Fake License Ring Busted in New York
Two DMV workers accused in scheme
March 1, 2010
For criminals, it was like a get-out-of-rap-sheet free card. Until the authorities played their own hand.
Two dozen people, including two New York State DMV workers, have been accused in a scheme to sell fake driver’s licenses to criminals seeking new identities, the Daily News reported this week. The going price for licenses? Around $7,000 to $10,000 each, according to the Daily News. The ring allegedly sold more than 200 of them.
The IDs were “keys that could liberate criminals from their rap sheets,” Preet Bharara, U.S. Attorney for the Southern District is quoted.

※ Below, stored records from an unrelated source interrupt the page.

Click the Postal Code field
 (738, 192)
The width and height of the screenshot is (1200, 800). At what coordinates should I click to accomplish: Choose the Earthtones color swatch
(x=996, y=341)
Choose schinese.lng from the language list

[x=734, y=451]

Bharara added that high-tech security is useless if employees who work in sensitive positions are dishonest.
“We hope to send a message to every employee of every government agency that you cannot sell your integrity,” Bharara said, according to WNYC radio. “If you do, you put everyone else in your community at risk, and your country at risk.”
The Real Thing
The driver’s licenses looked real because they were real, with all the hallmarks and other design elements of every other New York State driver’s license. Among the criminals who bought the licenses: a fugitive drug dealer featured on “America’s Most Wanted”; a convicted sex offender; and a man who couldn’t get a regular license because of a drunken-driving conviction.
The sting operation was a joint effort between the New York Police Department and U.S. Immigration and Customs Enforcement. NYPD Commissioner Ray Kelly said the ringleader, Wilch Dewalt, 52, also known as “the License Man,” sold a license to an undercover officer posing as an illegal alien who was on the U.S. “no-fly” list.

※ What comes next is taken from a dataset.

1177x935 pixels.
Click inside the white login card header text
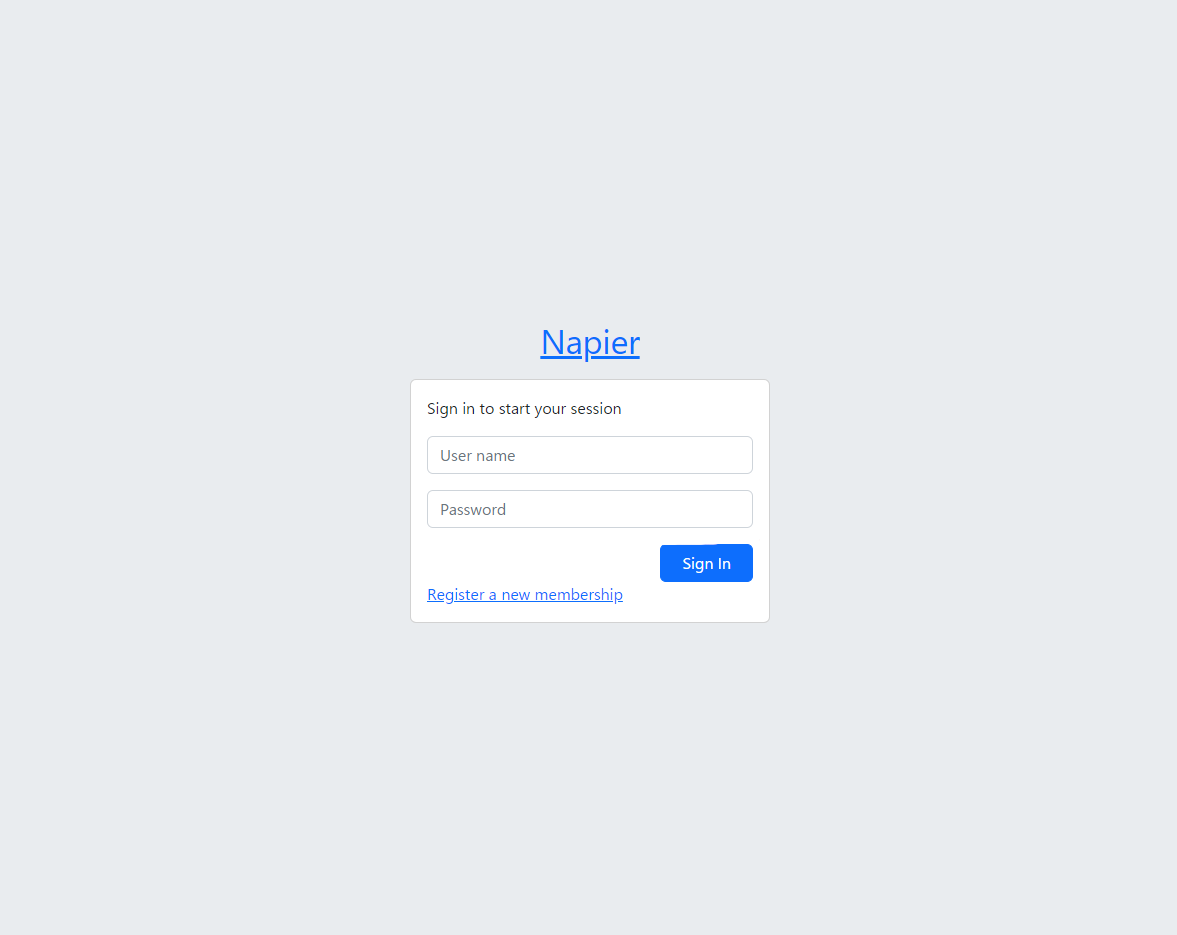524,409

Authorities said Dewalt bought stolen Social Security numbers from other sources, then checked with a Harlem DMV employee, Glenda Hinton, 54, to see if any IDs were already issued under that name. If not, Dewalt would create an entire identification package for the client, including birth certificate and W-2 forms. Dewalt would then direct the client to the Yonkers DMV office, where an accomplice, a supervisor named Robin Jones-Woodson, 42, allegedly would steer the application through the system, The News reported.
If the charges are true, they’re yet another reminder that the illicit uses of Social Security numbers extend beyond simply opening new credit accounts.